Given information:
___
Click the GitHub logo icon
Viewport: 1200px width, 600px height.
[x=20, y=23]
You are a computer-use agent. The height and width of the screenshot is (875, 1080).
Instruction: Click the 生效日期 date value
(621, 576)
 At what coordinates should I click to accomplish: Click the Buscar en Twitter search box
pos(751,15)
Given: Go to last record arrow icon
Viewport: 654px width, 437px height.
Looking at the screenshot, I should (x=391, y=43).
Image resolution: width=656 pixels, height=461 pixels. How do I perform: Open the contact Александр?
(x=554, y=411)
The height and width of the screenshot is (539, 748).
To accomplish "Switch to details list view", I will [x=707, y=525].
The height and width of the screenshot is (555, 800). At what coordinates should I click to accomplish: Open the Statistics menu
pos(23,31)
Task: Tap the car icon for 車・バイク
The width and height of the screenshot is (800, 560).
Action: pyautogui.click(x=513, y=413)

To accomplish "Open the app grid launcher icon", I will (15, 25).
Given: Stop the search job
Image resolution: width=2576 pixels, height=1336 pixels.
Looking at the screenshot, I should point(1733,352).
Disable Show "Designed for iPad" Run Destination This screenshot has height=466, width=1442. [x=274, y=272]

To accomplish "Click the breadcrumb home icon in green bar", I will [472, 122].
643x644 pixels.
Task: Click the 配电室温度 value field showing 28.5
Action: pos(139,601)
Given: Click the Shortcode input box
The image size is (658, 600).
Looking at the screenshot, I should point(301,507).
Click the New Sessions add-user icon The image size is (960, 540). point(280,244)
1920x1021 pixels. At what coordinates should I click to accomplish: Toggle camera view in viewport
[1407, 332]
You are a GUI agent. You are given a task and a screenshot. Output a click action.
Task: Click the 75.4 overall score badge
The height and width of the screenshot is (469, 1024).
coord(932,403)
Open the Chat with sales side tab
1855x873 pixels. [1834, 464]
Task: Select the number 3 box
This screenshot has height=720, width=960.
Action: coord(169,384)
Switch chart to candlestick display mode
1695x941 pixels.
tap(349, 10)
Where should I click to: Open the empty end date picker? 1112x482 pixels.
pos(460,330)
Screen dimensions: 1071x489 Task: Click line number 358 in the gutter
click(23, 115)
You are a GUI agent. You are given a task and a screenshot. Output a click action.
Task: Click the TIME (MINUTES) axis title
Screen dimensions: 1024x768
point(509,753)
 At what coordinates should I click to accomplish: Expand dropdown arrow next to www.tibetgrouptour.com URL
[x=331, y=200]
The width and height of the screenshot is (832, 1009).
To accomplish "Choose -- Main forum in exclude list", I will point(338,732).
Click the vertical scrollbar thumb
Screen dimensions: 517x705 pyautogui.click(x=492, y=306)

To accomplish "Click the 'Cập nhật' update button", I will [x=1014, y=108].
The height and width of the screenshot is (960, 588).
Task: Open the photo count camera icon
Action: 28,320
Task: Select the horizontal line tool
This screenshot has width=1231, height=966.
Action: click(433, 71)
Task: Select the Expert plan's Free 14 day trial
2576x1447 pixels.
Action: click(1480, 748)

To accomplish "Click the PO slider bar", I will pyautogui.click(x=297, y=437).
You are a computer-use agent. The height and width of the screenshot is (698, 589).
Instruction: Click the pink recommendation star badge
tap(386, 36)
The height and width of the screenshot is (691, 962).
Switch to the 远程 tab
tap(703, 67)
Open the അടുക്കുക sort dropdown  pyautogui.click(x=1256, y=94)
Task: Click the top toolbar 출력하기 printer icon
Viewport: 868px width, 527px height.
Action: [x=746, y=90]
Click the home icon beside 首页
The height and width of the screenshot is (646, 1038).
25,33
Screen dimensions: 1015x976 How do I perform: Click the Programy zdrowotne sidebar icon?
___
Work instructions: Give back each record, exactly as it reads.

The completed task:
Click the GitHub logo icon
Viewport: 1200px width, 600px height.
[x=20, y=23]
You are a computer-use agent. The height and width of the screenshot is (875, 1080).
Instruction: Click the 生效日期 date value
(621, 576)
 At what coordinates should I click to accomplish: Click the Buscar en Twitter search box
pos(751,15)
Given: Go to last record arrow icon
Viewport: 654px width, 437px height.
Looking at the screenshot, I should (x=391, y=43).
Image resolution: width=656 pixels, height=461 pixels. How do I perform: Open the contact Александр?
(x=554, y=411)
The height and width of the screenshot is (539, 748).
To accomplish "Switch to details list view", I will [x=707, y=525].
The height and width of the screenshot is (555, 800). At what coordinates should I click to accomplish: Open the Statistics menu
pos(23,31)
Task: Tap the car icon for 車・バイク
The width and height of the screenshot is (800, 560).
Action: pyautogui.click(x=513, y=413)

To accomplish "Open the app grid launcher icon", I will (15, 25).
Given: Stop the search job
Image resolution: width=2576 pixels, height=1336 pixels.
Looking at the screenshot, I should point(1733,352).
Disable Show "Designed for iPad" Run Destination This screenshot has height=466, width=1442. [x=274, y=272]

To accomplish "Click the breadcrumb home icon in green bar", I will [472, 122].
643x644 pixels.
Task: Click the 配电室温度 value field showing 28.5
Action: pos(139,601)
Given: Click the Shortcode input box
The image size is (658, 600).
Looking at the screenshot, I should point(301,507).
Click the New Sessions add-user icon The image size is (960, 540). point(280,244)
1920x1021 pixels. At what coordinates should I click to accomplish: Toggle camera view in viewport
[1407, 332]
You are a GUI agent. You are given a task and a screenshot. Output a click action.
Task: Click the 75.4 overall score badge
The height and width of the screenshot is (469, 1024).
coord(932,403)
Open the Chat with sales side tab
1855x873 pixels. [1834, 464]
Task: Select the number 3 box
This screenshot has height=720, width=960.
Action: coord(169,384)
Switch chart to candlestick display mode
1695x941 pixels.
tap(349, 10)
Where should I click to: Open the empty end date picker? 1112x482 pixels.
pos(460,330)
Screen dimensions: 1071x489 Task: Click line number 358 in the gutter
click(23, 115)
You are a GUI agent. You are given a task and a screenshot. Output a click action.
Task: Click the TIME (MINUTES) axis title
Screen dimensions: 1024x768
point(509,753)
 At what coordinates should I click to accomplish: Expand dropdown arrow next to www.tibetgrouptour.com URL
[x=331, y=200]
The width and height of the screenshot is (832, 1009).
To accomplish "Choose -- Main forum in exclude list", I will point(338,732).
Click the vertical scrollbar thumb
Screen dimensions: 517x705 pyautogui.click(x=492, y=306)

To accomplish "Click the 'Cập nhật' update button", I will [x=1014, y=108].
The height and width of the screenshot is (960, 588).
Task: Open the photo count camera icon
Action: 28,320
Task: Select the horizontal line tool
This screenshot has width=1231, height=966.
Action: click(433, 71)
Task: Select the Expert plan's Free 14 day trial
2576x1447 pixels.
Action: click(1480, 748)

To accomplish "Click the PO slider bar", I will pyautogui.click(x=297, y=437).
You are a computer-use agent. The height and width of the screenshot is (698, 589).
Instruction: Click the pink recommendation star badge
tap(386, 36)
The height and width of the screenshot is (691, 962).
Switch to the 远程 tab
tap(703, 67)
Open the അടുക്കുക sort dropdown  pyautogui.click(x=1256, y=94)
Task: Click the top toolbar 출력하기 printer icon
Viewport: 868px width, 527px height.
Action: [x=746, y=90]
Click the home icon beside 首页
The height and width of the screenshot is (646, 1038).
25,33
Screen dimensions: 1015x976 How do I perform: Click the Programy zdrowotne sidebar icon?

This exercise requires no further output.